The use of tactics in modern proof assistants seems to have the same flavor of usability problem as trait errors. For example, a programmer applies a tactic to some goal; the application either succeeds or gets simply a “No” failure. In theory, similar techniques might be useful to diagnose a trait error as to diagnose a tactic failure. However, we struggled to find much related work on this subject. In the space of proof assistants there are two styles of tool, proof visualizers and proof state visualizers. The former emphasizes writing proofs, following a pattern similar to that taken on paper, and the latter emphasizes understanding the state of the current proof.

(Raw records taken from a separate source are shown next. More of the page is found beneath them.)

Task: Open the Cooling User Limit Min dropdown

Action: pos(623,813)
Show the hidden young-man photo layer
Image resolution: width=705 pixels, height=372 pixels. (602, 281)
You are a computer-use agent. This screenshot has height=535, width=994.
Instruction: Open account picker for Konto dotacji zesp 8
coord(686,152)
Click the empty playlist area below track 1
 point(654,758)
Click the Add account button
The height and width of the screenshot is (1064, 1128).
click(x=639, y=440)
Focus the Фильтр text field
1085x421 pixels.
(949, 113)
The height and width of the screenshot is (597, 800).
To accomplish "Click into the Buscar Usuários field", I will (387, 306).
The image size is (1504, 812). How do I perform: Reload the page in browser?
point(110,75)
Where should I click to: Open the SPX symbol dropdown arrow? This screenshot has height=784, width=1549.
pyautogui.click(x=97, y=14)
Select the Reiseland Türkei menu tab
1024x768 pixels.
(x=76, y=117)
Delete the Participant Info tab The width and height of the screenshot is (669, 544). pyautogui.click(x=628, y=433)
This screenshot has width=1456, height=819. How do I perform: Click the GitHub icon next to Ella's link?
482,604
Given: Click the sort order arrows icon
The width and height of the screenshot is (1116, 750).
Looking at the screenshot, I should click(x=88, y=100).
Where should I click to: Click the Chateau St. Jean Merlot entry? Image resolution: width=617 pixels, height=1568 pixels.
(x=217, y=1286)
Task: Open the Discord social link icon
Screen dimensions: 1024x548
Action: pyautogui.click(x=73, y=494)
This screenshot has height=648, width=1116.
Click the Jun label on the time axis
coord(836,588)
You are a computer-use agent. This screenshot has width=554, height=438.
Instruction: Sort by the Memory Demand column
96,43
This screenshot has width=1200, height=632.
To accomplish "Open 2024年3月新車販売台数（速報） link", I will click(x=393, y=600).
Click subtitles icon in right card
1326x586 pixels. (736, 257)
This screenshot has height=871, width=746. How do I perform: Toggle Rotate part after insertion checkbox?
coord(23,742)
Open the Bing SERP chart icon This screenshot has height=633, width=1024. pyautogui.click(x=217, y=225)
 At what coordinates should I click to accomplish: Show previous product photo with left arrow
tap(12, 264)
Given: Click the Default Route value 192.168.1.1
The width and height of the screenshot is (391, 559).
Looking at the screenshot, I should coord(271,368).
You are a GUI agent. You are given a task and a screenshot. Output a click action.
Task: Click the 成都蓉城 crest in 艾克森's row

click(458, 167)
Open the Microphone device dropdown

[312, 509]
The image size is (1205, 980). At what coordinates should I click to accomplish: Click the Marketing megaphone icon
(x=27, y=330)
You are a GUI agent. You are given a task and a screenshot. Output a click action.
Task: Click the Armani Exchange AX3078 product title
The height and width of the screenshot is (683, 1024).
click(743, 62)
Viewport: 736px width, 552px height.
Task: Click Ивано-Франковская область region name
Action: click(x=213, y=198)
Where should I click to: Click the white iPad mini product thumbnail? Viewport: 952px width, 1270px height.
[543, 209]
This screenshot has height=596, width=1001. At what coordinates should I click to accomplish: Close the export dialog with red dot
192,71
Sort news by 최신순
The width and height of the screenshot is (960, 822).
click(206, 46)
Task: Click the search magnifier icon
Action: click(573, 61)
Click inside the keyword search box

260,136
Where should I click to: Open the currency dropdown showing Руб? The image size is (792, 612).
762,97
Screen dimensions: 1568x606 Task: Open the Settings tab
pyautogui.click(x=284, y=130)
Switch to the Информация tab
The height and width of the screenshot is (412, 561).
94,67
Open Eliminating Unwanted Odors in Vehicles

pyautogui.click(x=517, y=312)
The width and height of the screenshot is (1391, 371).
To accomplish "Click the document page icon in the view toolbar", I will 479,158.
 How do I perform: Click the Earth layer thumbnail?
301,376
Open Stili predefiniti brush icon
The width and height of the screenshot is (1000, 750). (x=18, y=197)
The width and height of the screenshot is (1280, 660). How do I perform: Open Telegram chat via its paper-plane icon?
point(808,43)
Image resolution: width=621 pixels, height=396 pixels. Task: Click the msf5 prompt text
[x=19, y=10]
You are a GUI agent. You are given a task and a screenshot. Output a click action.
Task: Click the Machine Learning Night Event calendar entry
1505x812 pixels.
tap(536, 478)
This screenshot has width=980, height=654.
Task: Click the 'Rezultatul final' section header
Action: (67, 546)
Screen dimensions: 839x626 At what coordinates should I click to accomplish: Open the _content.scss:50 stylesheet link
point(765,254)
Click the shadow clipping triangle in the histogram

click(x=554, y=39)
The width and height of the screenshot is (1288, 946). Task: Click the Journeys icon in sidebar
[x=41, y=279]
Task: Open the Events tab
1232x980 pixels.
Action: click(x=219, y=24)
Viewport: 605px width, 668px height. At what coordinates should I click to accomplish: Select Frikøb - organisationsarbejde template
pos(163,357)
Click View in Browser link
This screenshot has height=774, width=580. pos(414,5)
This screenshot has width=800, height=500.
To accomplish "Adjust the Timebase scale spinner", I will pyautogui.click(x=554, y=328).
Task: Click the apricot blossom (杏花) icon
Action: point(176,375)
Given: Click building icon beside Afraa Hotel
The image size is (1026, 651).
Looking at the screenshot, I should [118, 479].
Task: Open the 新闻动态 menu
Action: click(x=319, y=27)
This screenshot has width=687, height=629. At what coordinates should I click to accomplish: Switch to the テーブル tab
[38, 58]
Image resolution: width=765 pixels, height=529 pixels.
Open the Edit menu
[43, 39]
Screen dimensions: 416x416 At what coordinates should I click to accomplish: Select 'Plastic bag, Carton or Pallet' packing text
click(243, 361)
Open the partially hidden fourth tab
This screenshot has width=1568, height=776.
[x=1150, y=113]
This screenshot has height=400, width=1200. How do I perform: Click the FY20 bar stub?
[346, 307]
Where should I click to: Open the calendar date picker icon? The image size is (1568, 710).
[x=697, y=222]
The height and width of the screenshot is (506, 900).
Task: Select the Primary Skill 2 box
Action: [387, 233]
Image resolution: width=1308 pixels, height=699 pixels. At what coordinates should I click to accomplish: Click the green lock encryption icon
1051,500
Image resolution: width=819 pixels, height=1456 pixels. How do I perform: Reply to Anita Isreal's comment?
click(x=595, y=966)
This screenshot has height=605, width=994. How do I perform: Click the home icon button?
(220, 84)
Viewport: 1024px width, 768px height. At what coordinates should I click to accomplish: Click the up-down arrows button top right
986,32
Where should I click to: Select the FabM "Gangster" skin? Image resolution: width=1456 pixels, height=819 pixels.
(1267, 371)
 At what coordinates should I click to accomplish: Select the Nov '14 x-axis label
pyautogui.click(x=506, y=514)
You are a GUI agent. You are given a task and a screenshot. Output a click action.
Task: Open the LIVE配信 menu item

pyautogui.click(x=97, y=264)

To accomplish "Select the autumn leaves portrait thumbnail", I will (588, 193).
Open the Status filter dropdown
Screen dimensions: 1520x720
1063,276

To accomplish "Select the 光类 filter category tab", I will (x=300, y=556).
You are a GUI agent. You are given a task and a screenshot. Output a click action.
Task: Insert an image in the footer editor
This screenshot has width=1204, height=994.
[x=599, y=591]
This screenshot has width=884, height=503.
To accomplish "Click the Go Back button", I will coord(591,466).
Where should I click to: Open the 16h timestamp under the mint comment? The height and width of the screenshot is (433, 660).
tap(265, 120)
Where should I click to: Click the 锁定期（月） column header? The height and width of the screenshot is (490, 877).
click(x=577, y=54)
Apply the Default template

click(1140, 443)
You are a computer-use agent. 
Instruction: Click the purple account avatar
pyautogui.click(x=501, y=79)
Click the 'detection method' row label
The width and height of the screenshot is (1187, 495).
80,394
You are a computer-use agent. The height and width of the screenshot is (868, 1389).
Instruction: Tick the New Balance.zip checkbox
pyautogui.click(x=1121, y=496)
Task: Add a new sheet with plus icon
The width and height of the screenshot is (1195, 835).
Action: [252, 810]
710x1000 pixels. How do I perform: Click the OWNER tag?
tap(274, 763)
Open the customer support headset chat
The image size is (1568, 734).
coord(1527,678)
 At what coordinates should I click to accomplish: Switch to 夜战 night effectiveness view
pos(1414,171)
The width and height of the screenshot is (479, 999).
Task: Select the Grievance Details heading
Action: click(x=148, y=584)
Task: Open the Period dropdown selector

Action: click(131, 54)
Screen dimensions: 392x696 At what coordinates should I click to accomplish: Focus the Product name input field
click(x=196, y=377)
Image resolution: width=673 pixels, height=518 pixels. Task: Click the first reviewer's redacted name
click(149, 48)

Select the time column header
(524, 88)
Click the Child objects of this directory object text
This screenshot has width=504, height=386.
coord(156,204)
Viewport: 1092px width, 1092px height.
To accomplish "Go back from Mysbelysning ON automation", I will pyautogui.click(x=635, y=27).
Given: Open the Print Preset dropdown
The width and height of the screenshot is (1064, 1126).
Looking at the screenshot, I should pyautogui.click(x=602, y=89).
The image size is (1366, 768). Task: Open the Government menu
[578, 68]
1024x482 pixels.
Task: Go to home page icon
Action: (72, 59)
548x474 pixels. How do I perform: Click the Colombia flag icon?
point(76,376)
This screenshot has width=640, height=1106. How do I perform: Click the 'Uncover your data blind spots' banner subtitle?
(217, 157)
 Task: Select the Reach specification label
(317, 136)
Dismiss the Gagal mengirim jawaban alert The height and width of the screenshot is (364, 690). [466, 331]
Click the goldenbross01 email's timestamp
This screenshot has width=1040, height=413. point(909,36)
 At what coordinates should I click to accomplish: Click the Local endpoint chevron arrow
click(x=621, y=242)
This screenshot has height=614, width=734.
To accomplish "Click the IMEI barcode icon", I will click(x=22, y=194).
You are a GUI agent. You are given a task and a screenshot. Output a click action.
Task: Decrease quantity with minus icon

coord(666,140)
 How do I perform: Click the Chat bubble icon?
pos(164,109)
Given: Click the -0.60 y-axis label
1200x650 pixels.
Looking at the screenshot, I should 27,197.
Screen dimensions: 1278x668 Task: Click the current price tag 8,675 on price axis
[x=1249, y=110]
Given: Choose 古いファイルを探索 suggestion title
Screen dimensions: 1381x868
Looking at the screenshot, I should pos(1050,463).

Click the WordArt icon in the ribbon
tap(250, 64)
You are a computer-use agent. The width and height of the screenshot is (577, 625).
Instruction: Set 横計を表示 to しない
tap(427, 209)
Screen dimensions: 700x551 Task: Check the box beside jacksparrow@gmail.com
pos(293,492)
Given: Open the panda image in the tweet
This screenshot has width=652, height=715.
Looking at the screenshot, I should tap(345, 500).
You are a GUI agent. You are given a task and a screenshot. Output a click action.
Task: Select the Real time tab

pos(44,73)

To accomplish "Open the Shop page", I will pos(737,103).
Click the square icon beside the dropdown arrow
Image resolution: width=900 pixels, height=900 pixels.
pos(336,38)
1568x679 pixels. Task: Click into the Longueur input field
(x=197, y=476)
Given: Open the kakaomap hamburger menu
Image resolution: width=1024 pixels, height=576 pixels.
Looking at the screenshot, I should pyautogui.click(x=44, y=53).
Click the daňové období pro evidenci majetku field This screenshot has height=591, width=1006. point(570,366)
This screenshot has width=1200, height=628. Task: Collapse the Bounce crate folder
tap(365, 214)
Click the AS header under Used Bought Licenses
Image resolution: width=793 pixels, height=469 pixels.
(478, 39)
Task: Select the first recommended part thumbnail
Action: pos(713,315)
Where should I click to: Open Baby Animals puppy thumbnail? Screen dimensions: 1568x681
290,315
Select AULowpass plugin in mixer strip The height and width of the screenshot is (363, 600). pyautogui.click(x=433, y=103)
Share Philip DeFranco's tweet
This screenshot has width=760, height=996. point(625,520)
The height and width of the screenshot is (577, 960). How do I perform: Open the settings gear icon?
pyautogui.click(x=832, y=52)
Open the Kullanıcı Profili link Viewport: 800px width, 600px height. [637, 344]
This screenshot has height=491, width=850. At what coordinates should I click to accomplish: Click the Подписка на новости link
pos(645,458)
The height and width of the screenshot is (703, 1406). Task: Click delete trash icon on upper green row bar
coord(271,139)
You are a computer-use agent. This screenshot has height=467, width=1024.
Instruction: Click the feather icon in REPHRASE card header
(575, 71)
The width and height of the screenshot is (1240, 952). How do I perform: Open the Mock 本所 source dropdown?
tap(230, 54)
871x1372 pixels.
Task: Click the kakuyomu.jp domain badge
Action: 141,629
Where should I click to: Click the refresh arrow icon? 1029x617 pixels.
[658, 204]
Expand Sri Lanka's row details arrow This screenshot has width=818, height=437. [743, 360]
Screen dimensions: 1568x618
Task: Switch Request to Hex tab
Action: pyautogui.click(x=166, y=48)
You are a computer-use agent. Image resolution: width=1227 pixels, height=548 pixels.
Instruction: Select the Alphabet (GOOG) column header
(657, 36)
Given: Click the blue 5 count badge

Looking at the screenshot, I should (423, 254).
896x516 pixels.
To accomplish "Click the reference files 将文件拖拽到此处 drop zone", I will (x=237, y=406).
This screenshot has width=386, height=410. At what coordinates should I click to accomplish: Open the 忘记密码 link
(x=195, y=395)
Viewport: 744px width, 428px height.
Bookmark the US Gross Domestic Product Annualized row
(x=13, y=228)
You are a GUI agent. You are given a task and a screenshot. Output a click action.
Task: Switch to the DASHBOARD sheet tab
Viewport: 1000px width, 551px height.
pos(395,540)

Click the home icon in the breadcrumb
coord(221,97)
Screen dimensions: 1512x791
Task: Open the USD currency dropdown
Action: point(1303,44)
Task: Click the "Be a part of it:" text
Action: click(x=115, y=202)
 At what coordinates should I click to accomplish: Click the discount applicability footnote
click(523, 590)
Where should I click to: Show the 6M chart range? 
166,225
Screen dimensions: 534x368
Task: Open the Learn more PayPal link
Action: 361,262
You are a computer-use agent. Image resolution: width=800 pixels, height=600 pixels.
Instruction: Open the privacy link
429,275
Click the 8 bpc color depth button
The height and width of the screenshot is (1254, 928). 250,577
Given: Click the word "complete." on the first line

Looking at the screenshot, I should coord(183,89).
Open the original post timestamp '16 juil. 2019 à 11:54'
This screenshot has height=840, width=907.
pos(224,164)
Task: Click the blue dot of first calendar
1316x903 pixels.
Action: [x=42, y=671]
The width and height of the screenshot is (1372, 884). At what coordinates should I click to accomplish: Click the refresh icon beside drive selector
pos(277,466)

Proof state visualizers render the proof tree before and after each tactic application, but do not help with understanding the application itself. Notable tools in the space include Alectryon 26 for Lean and Coq-PSV 12, and Shi et al.2023 describe a “tactic preview” which can help readers of proofs identify the goals solved by a given tactic. Even though proof state visualization may seem tangential to trait solving, an extension for Argus is to iteratively step through the solver’s execution visualizing the type state at each step. We imagine this feature would be more useful to compiler writers and library maintainers.
Proof visualization tools seem to take an approach of modeling sequent calculus with Gentzen trees. These tools aim to help proof writers by providing a more “paper-like” feel to mechanized proofs. The oldest tool in this space, ProofTree, works with Coq and ProofGeneral and displays the tree top-down similar to the Argus And–Or tree.